- 125 gm soft butter
- 165 gm caster sugar (¾ cup)
- 2 tbsp finely grated lime rind
- 3 eggs
- 120 gm sour cream (½ cup)
- 150 gm self-raising flour (1 cup)
- 110 gm caster sugar (½ cup)
- 80 ml lime juice (1/3 cup)
- 3 passionfruit, pulp only
- 300 ml thickened cream
- 1 passionfruit, pulp only
- 30 gm pure icing sugar, sieved
- 1Preheat oven to 170C. Beat butter, sugar and rind using an electric mixer until light and fluffy, add eggs and beat to combine, then add sour cream and beat to combine. Fold in flour, then spoon mixture among 10 greased and floured 150ml-capacity dariole moulds and bake for 15 minutes or until golden. Cool for 5 minutes then turn onto a wire rack to cool completely.

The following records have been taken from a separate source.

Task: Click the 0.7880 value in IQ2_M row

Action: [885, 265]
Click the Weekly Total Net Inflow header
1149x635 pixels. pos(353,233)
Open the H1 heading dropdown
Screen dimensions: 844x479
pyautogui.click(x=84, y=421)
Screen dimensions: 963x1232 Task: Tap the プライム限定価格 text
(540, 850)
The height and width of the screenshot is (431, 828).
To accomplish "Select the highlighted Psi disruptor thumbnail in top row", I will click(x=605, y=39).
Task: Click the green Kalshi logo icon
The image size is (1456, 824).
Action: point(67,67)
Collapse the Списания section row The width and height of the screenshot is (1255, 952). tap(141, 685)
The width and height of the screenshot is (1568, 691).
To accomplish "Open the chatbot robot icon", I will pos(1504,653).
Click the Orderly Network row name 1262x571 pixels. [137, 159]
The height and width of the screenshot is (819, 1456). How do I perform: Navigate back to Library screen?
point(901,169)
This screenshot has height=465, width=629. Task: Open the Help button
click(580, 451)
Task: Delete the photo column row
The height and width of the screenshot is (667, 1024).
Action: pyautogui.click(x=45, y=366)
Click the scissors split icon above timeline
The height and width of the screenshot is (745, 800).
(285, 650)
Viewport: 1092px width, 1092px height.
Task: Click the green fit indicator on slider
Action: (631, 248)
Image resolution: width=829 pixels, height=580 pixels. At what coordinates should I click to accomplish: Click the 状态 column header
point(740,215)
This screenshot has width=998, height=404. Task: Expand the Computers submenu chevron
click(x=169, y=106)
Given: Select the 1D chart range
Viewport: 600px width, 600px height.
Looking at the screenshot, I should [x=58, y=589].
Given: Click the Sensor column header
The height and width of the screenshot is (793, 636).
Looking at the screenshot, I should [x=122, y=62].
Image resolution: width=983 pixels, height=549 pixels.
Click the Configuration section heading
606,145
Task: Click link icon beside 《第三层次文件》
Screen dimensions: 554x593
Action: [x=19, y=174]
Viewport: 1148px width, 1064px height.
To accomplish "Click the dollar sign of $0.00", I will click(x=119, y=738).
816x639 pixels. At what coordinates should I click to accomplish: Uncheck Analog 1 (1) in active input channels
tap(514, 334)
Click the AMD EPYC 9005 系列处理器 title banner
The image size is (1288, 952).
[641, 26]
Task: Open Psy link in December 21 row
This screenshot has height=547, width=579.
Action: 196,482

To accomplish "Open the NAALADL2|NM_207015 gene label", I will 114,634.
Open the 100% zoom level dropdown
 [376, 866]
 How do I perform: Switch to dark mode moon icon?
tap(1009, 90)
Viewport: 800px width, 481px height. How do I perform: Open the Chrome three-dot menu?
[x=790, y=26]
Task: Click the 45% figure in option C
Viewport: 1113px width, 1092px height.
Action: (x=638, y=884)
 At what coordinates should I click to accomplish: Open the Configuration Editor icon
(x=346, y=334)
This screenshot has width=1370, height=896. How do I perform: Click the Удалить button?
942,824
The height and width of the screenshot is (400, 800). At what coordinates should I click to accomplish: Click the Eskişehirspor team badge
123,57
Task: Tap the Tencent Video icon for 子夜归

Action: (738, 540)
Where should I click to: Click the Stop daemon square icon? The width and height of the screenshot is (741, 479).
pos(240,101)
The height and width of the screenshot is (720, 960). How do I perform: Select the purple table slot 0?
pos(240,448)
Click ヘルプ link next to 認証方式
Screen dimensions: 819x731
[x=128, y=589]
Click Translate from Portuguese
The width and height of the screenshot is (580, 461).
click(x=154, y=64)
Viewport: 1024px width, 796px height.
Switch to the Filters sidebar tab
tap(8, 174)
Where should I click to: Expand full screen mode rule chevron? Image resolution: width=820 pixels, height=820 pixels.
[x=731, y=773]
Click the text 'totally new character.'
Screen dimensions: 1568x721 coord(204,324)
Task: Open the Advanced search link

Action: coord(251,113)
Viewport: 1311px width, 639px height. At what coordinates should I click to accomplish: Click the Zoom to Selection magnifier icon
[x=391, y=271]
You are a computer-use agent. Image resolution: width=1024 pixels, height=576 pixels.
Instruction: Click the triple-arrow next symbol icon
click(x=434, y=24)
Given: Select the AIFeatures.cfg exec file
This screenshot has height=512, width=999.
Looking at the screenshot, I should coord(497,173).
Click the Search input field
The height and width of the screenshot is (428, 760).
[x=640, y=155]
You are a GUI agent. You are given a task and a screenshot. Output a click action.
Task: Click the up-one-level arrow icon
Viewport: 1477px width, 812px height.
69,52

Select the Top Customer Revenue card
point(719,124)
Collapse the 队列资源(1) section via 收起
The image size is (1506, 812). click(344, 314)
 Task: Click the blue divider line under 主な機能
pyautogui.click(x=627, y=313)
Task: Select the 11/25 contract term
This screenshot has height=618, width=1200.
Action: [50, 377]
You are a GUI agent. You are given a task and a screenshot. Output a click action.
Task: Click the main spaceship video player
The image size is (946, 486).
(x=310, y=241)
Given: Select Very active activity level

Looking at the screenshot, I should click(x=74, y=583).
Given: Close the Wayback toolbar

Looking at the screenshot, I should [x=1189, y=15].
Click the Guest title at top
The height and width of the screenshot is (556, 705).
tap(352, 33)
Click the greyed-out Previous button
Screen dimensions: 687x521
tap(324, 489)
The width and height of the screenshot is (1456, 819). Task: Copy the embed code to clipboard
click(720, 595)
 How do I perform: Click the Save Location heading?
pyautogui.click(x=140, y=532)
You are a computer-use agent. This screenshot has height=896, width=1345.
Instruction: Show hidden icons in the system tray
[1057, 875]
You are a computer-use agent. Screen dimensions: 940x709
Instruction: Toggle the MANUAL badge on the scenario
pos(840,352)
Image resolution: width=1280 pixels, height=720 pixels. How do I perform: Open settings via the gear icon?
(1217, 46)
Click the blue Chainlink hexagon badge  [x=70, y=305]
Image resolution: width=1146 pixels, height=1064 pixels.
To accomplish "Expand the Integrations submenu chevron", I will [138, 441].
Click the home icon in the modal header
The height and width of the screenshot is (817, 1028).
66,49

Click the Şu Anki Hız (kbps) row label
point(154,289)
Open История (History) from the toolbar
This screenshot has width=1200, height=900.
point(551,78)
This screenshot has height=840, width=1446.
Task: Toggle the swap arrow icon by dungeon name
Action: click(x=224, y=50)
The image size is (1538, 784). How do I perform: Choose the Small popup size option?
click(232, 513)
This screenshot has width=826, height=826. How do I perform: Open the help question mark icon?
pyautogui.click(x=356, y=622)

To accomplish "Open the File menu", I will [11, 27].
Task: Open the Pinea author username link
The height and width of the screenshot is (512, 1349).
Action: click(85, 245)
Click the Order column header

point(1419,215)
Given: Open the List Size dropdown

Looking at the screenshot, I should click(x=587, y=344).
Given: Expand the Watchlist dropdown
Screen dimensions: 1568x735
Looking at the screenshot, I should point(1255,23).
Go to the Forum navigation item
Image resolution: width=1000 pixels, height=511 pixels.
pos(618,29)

- 2For syrup, combine all ingredients and ¼ cup water in a small saucepan and stir over medium-high heat until sugar dissolves, then bring to the boil and simmer for 10 minutes or until syrupy. Makes about 1 cup.
- 3For cream, combine ingredients and whisk until soft peaks form. Refrigerate until required.
- 4To serve, pour half the warm syrup over cool cakes and serve with passionfruit cream and extra syrup passed separately.